Hoover Institution fellow Peter Schweizer: These meetings were so sensitive that they would actually confiscate cell phones and Blackberries going into those meetings. What we know is that those meetings were held one day and literally the next day Congressman Bachus would engage in buying stock options based on apocalyptic briefings he had the day before from the Fed chairman and treasury secretary. I mean, talk about a stock tip.

While Congressman Bachus was publicly trying to keep the economy from cratering, he was privately betting that it would, buying option funds that would go up in value if the market went down. He would make a variety of trades and profited at a time when most Americans were losing their shirts.

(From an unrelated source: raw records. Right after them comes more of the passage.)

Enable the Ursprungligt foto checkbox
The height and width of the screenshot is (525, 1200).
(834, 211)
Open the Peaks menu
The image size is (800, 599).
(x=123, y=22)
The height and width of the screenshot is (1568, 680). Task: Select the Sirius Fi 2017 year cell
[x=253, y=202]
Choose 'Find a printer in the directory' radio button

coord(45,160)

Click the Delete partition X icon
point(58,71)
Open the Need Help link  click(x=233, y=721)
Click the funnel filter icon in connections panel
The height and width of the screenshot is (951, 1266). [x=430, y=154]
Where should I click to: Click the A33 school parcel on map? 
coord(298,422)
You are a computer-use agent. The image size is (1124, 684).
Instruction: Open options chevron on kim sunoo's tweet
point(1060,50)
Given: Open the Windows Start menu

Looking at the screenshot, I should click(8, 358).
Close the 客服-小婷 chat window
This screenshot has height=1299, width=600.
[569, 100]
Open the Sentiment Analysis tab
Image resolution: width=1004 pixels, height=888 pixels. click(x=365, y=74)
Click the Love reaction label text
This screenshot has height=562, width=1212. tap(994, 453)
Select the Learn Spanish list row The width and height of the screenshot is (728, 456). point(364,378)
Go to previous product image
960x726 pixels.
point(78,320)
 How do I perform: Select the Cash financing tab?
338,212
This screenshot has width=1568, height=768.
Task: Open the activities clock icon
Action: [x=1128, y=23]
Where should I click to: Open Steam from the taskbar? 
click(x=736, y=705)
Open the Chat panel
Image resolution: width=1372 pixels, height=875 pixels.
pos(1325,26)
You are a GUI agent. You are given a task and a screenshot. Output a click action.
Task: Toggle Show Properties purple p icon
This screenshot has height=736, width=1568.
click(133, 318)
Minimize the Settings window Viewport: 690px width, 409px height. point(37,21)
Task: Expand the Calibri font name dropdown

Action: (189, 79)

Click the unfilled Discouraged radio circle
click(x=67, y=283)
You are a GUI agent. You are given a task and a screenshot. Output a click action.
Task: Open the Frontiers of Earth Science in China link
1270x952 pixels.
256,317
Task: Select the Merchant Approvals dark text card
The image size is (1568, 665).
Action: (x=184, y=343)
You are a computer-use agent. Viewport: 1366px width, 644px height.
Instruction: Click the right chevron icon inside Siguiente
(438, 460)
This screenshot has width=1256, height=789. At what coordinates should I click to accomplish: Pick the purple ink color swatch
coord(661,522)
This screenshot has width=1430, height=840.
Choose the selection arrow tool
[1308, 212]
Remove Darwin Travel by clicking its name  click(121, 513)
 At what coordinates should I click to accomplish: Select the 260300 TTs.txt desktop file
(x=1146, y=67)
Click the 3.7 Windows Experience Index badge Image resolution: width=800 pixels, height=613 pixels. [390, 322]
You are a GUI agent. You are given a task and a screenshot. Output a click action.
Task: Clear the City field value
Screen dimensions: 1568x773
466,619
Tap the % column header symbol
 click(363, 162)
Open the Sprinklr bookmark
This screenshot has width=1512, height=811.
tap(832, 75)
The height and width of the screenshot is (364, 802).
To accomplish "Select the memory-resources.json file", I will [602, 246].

Bachus refused a request for an interview, and his office would only say that the far-right congressman does not do what he appears to have already done.

But the case against Bachus is just brutal. He was receiving secret briefings on the imminent collapse of the global economy, and then making dozens of options trades that would make him wealthy as the economy deteriorated, relying on information that the rest of us didn’t have.

This is, by all appearances, legal. It shouldn’t be. Not only is it unfair to give elected officials an investment advantage on an unlevel playing field, but it’s madness to allow an influential lawmaker like Bachus to have a personal financial incentive — putting money in his own pocket — if the nation’s economic conditions worsen while he works on economic legislation.

For that matter, for the House Republican leadership to learn about Bachus’ trades, and nevertheless allow him to serve as the chairman of the committee that oversees the financial industry, should be a fairly significant scandal in its own right.